Pitkin County begins enabling work for the Aspen Airport modernization this July, shifting Owl Creek Road 30 feet west to prepare for the critical 2027 airfield closure.

Owl Creek Road is about to move. Not a lane shift, not a temporary detour. The entire trail shifts 30 feet west. It stretches 1,800 feet. That’s the first physical change locals will see when Aspen/Pitkin County Airport’s modernization kicks into high gear.
Preliminary construction starts in July. The clock is ticking toward a 2027 airfield closure, and the county is betting everything on hitting that timeline.

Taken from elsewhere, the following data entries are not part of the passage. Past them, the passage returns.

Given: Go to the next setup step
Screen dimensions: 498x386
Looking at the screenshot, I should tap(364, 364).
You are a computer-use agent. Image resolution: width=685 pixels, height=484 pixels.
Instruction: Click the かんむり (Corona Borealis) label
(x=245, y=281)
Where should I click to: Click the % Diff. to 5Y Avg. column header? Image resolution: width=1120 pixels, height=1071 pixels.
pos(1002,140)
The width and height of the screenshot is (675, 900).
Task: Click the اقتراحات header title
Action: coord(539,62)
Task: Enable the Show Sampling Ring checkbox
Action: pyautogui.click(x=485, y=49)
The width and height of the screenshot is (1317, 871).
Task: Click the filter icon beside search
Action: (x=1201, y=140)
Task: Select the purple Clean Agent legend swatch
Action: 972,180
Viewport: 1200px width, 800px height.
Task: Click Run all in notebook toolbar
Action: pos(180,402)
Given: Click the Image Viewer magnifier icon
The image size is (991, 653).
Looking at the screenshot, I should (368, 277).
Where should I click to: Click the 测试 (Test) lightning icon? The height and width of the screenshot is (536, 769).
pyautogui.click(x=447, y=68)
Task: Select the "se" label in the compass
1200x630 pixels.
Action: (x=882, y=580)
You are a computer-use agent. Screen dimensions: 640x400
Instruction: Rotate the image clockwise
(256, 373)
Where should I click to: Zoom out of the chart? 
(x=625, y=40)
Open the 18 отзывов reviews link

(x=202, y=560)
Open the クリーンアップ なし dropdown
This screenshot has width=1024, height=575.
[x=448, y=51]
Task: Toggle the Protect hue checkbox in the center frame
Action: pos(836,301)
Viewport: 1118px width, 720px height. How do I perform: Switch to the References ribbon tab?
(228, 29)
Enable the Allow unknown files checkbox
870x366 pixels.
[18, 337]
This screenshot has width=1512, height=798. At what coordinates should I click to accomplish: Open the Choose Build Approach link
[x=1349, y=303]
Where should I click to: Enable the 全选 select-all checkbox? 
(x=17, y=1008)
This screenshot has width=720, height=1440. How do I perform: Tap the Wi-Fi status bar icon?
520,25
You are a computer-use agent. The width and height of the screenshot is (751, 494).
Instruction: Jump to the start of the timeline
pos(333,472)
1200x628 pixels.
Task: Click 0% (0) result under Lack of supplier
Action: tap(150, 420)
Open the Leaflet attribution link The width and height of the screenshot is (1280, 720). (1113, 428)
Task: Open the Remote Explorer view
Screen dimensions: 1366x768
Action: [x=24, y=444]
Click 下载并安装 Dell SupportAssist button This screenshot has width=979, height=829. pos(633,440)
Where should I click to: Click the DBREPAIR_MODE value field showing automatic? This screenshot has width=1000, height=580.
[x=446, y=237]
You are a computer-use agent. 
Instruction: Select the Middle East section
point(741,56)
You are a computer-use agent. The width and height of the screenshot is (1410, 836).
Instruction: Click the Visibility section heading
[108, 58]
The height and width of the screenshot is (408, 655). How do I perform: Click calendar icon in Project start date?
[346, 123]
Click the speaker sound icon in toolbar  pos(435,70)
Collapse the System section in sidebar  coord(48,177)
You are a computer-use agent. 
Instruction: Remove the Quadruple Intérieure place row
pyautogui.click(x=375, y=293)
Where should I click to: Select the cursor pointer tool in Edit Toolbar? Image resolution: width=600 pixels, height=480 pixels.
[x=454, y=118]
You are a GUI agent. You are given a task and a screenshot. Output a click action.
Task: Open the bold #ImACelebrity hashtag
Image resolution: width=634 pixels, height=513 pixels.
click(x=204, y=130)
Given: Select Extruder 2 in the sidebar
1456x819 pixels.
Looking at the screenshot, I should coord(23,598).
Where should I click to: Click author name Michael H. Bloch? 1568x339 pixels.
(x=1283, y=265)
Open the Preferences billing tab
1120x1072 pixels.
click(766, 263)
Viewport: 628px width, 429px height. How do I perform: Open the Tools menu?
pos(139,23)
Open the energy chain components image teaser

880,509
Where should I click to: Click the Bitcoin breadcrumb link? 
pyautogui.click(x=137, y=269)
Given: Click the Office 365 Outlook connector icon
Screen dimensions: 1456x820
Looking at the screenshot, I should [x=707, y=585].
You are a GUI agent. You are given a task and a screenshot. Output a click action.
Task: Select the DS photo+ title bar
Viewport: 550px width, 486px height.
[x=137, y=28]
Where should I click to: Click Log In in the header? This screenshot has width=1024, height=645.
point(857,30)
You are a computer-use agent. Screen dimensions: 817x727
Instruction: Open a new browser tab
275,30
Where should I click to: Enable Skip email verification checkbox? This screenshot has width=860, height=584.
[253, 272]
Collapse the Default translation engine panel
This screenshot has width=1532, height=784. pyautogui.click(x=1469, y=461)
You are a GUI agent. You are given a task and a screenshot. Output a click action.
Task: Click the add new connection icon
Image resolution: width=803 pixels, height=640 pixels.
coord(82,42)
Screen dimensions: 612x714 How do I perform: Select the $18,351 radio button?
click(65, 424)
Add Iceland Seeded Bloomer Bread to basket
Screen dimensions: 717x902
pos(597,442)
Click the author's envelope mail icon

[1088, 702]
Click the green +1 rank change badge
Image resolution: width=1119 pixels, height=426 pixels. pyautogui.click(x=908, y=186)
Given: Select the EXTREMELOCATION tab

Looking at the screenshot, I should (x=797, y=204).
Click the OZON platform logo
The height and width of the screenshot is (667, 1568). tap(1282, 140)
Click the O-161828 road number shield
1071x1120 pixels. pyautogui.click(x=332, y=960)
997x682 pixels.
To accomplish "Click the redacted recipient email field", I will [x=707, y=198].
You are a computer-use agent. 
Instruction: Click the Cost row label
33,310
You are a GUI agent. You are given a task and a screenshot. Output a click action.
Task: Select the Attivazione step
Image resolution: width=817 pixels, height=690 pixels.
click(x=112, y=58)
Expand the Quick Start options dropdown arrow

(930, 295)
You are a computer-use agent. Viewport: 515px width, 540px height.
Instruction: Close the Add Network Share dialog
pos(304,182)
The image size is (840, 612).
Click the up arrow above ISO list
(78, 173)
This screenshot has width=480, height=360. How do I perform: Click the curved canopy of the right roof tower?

Ryan Mahoney, Pitkin County’s deputy county manager, put it plainly. Getting to enabling work this summer is paramount. If you miss the window, you miss the closure. Simple as that.
G.R. Fielding, the airfield program manager, confirmed planning reached 90% completion on Friday. That’s the magic number. Once plans exceed that threshold, they go out for permitting. Fielding says there will be a "pretty quick turnaround." Construction begins mid-July.
The first job? Rerouting the artery and the adjacent trail. Kelsey Petersen, airport communications specialist, says the path moves west. It’s a concrete change. A physical reality.
Traffic impact? One lane of traffic stays open on the corridor. For how long? Unclear. Mahoney didn’t commit to a duration. He just said the construction won’t touch the open space to the west of the road. That’s a relief for folks who value that view.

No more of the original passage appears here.